§ **Exercise**
Of the lines listed below, return exactly those that run from the line containing "Task: Expand the" through the line containing "Task: Tick the TeamViewer 12 checkbox", both included.

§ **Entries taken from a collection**
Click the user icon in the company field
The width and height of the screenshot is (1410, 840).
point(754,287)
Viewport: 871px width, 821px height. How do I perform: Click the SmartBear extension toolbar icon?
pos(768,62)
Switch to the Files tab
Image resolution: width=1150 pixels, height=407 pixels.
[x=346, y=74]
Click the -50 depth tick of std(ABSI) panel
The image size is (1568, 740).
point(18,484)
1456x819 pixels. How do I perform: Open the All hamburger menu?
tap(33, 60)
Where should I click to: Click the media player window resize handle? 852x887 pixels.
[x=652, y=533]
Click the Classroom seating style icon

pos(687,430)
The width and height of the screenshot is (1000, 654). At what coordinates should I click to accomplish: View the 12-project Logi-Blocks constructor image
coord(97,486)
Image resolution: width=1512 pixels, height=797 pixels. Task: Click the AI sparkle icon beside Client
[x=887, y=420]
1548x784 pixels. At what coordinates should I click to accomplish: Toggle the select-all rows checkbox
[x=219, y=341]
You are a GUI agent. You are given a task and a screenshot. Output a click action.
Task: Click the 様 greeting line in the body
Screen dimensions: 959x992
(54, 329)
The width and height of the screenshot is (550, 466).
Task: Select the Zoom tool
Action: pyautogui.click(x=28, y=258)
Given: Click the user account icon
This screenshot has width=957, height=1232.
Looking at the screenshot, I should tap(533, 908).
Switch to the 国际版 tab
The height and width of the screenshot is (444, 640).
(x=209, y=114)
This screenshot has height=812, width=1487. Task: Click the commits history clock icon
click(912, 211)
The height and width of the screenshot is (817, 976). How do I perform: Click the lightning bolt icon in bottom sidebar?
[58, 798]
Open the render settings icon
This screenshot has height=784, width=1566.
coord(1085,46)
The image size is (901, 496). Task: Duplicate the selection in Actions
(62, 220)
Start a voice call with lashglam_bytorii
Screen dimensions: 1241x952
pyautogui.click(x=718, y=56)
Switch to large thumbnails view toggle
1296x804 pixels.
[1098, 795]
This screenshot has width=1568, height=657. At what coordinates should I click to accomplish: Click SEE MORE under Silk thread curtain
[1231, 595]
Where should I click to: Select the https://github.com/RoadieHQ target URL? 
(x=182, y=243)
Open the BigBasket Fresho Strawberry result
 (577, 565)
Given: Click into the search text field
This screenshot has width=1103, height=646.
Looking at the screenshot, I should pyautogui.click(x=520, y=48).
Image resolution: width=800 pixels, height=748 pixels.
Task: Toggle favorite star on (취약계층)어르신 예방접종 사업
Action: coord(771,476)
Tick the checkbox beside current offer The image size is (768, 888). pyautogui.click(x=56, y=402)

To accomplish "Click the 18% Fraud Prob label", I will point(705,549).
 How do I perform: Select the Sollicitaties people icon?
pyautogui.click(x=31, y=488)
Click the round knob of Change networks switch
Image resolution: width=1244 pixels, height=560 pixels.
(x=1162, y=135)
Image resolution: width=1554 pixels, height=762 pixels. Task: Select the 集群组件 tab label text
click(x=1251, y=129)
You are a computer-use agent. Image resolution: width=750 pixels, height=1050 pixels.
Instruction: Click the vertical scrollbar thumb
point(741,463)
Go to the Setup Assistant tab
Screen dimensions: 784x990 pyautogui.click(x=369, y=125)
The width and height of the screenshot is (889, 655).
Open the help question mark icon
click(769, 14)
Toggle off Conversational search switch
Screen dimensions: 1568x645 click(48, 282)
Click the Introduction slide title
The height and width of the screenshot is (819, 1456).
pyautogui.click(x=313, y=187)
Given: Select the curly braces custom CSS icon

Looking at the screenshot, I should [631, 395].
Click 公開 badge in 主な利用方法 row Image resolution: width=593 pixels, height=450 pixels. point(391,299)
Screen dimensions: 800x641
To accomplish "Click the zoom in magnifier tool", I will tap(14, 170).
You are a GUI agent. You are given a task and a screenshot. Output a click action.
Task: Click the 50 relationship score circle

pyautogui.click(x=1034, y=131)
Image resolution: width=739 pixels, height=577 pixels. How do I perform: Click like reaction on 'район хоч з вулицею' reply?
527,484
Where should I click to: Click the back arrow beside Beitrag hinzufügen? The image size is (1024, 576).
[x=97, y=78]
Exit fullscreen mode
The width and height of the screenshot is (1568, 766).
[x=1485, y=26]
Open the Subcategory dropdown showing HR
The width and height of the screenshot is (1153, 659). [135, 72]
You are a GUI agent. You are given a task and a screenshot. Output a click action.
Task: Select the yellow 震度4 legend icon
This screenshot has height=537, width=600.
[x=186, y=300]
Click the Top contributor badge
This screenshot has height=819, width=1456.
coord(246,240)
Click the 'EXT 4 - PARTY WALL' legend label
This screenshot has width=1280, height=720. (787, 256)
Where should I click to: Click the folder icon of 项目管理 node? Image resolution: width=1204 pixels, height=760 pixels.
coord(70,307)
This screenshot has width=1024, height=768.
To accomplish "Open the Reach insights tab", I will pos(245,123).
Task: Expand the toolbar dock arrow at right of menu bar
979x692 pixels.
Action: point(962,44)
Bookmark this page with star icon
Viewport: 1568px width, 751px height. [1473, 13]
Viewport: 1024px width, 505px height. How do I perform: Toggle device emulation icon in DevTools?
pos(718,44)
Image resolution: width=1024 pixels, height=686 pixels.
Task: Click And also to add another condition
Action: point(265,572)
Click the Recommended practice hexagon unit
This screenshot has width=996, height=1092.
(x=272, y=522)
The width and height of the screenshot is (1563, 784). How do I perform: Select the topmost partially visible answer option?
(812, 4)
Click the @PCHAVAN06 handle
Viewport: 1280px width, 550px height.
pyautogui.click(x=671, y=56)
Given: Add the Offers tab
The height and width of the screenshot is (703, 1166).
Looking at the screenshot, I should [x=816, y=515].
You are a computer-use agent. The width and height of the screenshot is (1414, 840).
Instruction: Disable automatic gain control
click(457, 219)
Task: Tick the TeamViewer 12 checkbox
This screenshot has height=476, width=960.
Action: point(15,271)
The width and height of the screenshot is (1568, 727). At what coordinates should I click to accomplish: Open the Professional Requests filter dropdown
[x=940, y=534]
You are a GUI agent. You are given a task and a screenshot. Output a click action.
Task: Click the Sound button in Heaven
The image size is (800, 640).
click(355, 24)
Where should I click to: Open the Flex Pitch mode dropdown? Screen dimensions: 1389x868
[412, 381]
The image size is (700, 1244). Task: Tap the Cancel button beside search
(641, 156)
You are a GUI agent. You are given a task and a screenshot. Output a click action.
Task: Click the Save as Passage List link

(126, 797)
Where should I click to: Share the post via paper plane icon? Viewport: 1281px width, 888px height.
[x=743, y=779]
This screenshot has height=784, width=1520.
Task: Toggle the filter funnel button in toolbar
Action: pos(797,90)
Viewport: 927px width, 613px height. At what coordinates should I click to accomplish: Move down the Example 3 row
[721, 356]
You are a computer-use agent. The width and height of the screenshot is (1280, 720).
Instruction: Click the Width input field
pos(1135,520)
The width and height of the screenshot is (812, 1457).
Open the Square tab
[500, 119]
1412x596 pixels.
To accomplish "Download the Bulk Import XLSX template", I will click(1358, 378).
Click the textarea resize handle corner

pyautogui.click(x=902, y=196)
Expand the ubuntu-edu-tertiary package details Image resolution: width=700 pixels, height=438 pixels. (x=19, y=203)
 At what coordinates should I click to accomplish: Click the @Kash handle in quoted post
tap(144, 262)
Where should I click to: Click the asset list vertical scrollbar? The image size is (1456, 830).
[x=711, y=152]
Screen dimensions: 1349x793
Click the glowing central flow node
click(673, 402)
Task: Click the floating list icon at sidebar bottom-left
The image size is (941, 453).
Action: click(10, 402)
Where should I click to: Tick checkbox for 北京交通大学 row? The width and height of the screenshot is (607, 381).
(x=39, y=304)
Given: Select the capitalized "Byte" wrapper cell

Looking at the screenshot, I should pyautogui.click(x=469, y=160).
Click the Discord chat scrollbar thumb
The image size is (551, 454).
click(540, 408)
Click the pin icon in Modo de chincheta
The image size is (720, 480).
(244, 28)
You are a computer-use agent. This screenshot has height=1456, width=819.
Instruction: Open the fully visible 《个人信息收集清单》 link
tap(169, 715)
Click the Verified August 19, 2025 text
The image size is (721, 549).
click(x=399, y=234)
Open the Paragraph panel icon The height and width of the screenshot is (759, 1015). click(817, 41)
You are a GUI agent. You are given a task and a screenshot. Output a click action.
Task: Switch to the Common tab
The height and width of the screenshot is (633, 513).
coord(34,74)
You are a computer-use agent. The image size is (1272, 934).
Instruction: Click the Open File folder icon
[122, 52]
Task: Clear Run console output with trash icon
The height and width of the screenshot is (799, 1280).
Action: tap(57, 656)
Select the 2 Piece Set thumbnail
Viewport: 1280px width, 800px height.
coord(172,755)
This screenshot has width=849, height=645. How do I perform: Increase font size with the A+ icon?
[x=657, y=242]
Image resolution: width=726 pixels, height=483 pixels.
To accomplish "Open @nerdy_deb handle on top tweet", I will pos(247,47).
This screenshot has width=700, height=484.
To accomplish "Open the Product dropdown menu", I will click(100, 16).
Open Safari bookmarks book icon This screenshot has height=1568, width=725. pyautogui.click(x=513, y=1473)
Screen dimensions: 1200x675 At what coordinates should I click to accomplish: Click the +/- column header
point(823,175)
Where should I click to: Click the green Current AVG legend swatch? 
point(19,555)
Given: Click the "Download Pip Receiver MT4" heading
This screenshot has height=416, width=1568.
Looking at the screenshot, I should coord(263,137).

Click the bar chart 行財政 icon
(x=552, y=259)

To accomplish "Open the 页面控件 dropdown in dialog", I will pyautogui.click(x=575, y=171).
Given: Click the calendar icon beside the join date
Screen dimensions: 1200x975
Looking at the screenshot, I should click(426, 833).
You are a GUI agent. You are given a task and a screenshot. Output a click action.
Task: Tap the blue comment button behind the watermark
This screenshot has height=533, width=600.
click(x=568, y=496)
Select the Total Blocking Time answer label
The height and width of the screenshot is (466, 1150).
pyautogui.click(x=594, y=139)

§ **Written response**
Task: Expand the toolbar dock arrow at right of menu bar
979x692 pixels.
Action: point(962,44)
Bookmark this page with star icon
Viewport: 1568px width, 751px height. [1473, 13]
Viewport: 1024px width, 505px height. How do I perform: Toggle device emulation icon in DevTools?
pos(718,44)
Image resolution: width=1024 pixels, height=686 pixels.
Task: Click And also to add another condition
Action: point(265,572)
Click the Recommended practice hexagon unit
This screenshot has width=996, height=1092.
(x=272, y=522)
The width and height of the screenshot is (1563, 784). How do I perform: Select the topmost partially visible answer option?
(812, 4)
Click the @PCHAVAN06 handle
Viewport: 1280px width, 550px height.
pyautogui.click(x=671, y=56)
Given: Add the Offers tab
The height and width of the screenshot is (703, 1166).
Looking at the screenshot, I should [x=816, y=515].
You are a computer-use agent. The width and height of the screenshot is (1414, 840).
Instruction: Disable automatic gain control
click(457, 219)
Task: Tick the TeamViewer 12 checkbox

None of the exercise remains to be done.